Attorney General Jeff Sessions promises to end the “judicial activism” thwarting the administration. The Department of Justice vows to fight back hard, stripping out of control Obama-era federal judges of the power to legislate from the bench through nationwide injunctions.
Sessions announced a harsher tone for litigation policy at a speech in Missouri on Thursday where he spelled out a new set of guidelines for United States attorneys.
He’s all set to stomp out the power a single judge now holds, where one receptive federal district can totally stonewall President Donald Trump’s policies all across the entire country. Many of the 25 national injunctions issued since President Trump took office were totally intended to tie the hands of the administration.
“I am really amazed that a judge sitting on an island in the Pacific can issue and order that stops the president of the United States from what appears to be clearly his statutory and constitutional power.”
When President Trump tried to cancel Barack Obama’s Deferred Action For Childhood Arrivals program, he got the same treatment. “This trend must stop.” Attorney General Sessions declared. “We have a government to run. The Constitution does not grant to a single district judge the power to veto executive branch actions.”
The attorneys fighting for team Trump came into court totally unarmed but Sessions just changed that.
Whenever a Department of Justice attorney is presented with a case that challenges “a federal government program, regulation, order, or law,” he wants them to apply “consistent positions.”
They are to aggressively argue that “overbroad injunctive relief” is not constitutional and there are limits on what judges are allowed to do.

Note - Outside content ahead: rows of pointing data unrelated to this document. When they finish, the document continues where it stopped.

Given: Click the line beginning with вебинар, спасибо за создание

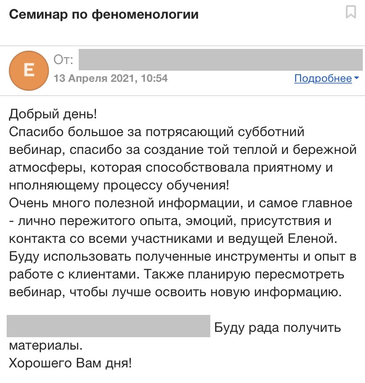Looking at the screenshot, I should tap(182, 149).
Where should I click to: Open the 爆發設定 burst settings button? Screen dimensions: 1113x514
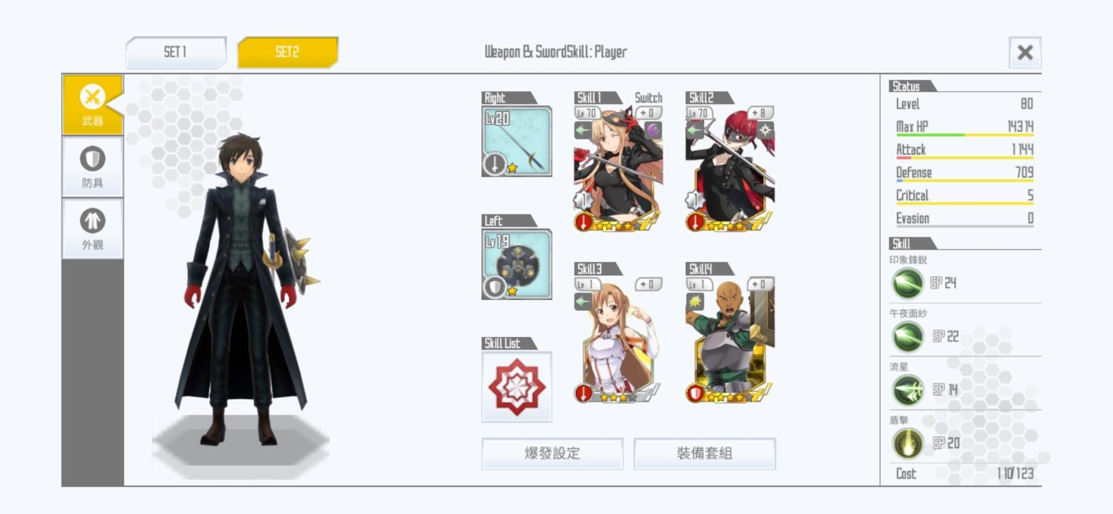(x=552, y=453)
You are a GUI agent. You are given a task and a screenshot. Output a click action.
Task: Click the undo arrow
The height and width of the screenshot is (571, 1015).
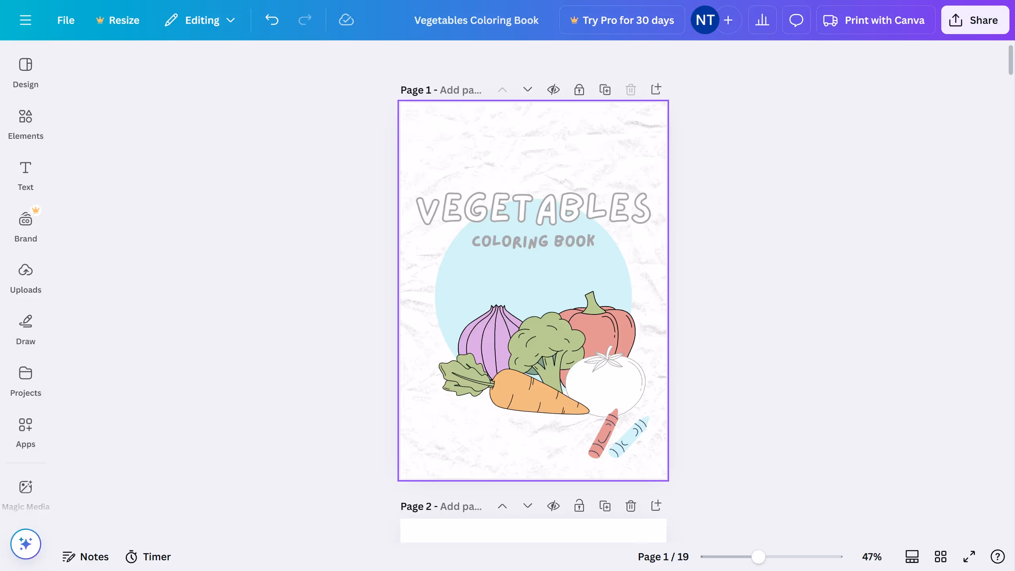272,20
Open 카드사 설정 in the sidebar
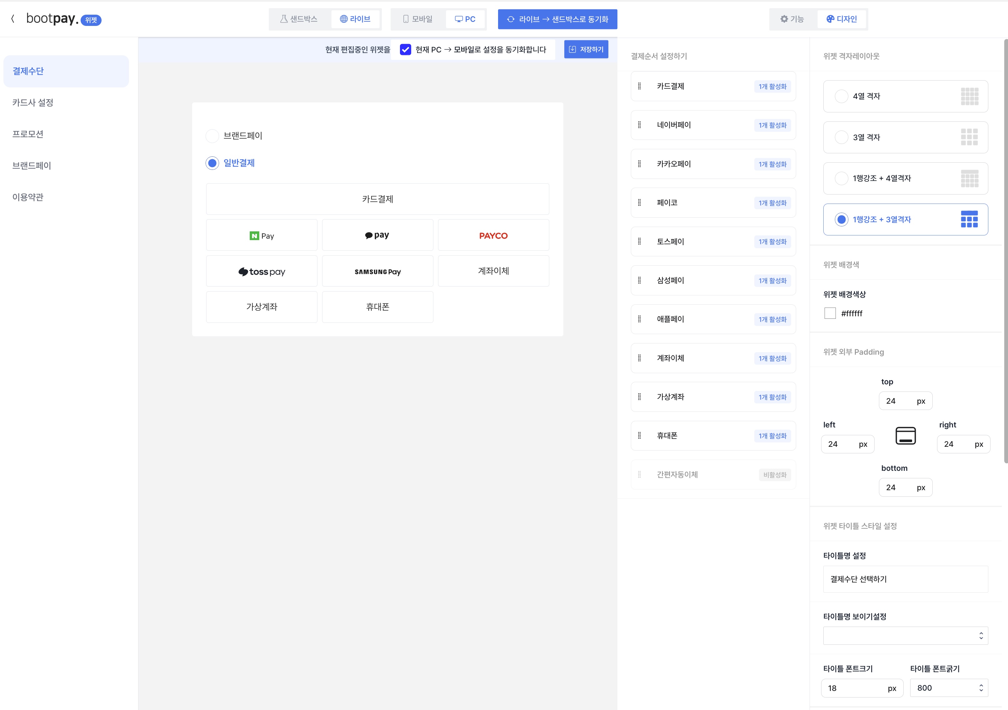Viewport: 1008px width, 710px height. click(x=33, y=103)
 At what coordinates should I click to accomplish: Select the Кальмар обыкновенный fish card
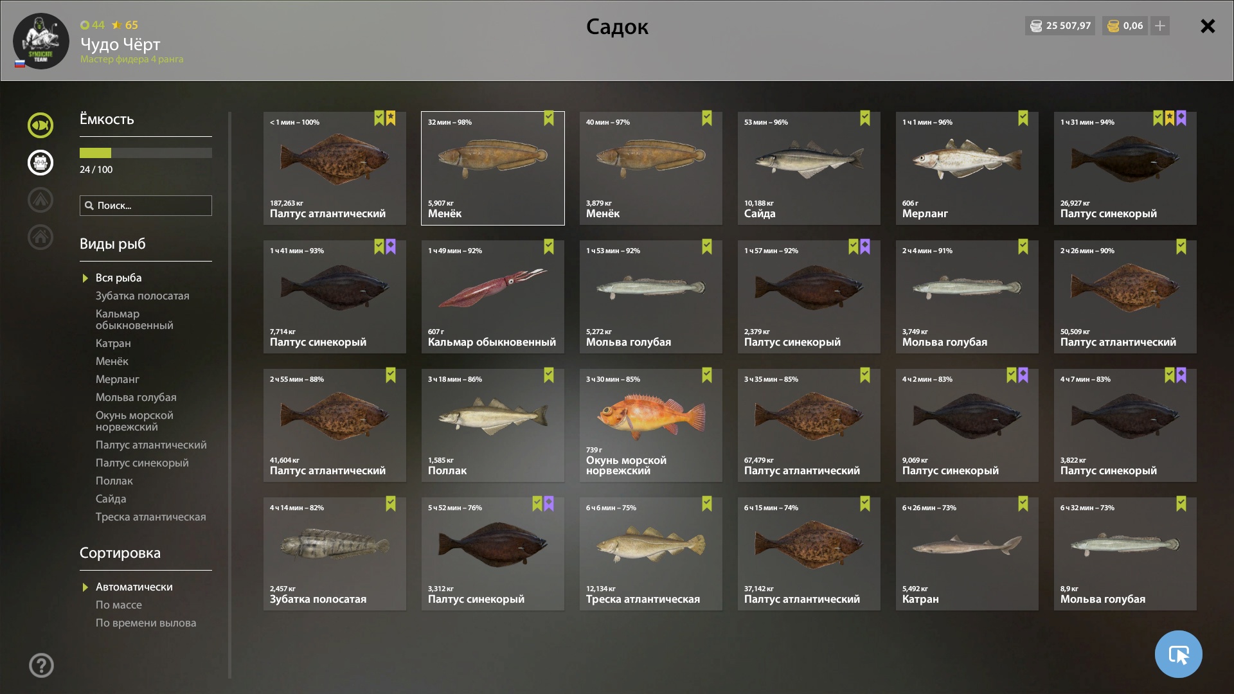[493, 297]
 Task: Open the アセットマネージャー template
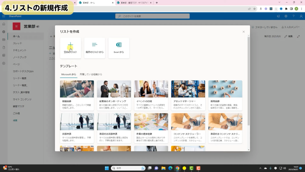188,95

They’re “acting outside the bounds of their authority.”
Longstanding legal precedent justifies the argument that “equitable relief must be tailored to the particular final agency action and parties before the court” and also “should be no more burdensome to the defendant than necessary to provide complete relief to the plaintiffs.”
The Attorney General outlined six very specific points to be used in court from now on.
First and foremost, Department lawyers need to remind the judges that blanket injunctions “exceed the constitutional limitations on judicial power.” The constitution does not permit them to bind anyone into a ruling who isn’t directly involved in the case in front of them.
“Nationwide injunctions often afford relief not only to persons who are not parties to a case, but even to those who would have had no standing to seek an injunction in the first place, thereby affording relief far beyond ‘the inadequacy that produced the injury in fact that the plaintiff has established.’”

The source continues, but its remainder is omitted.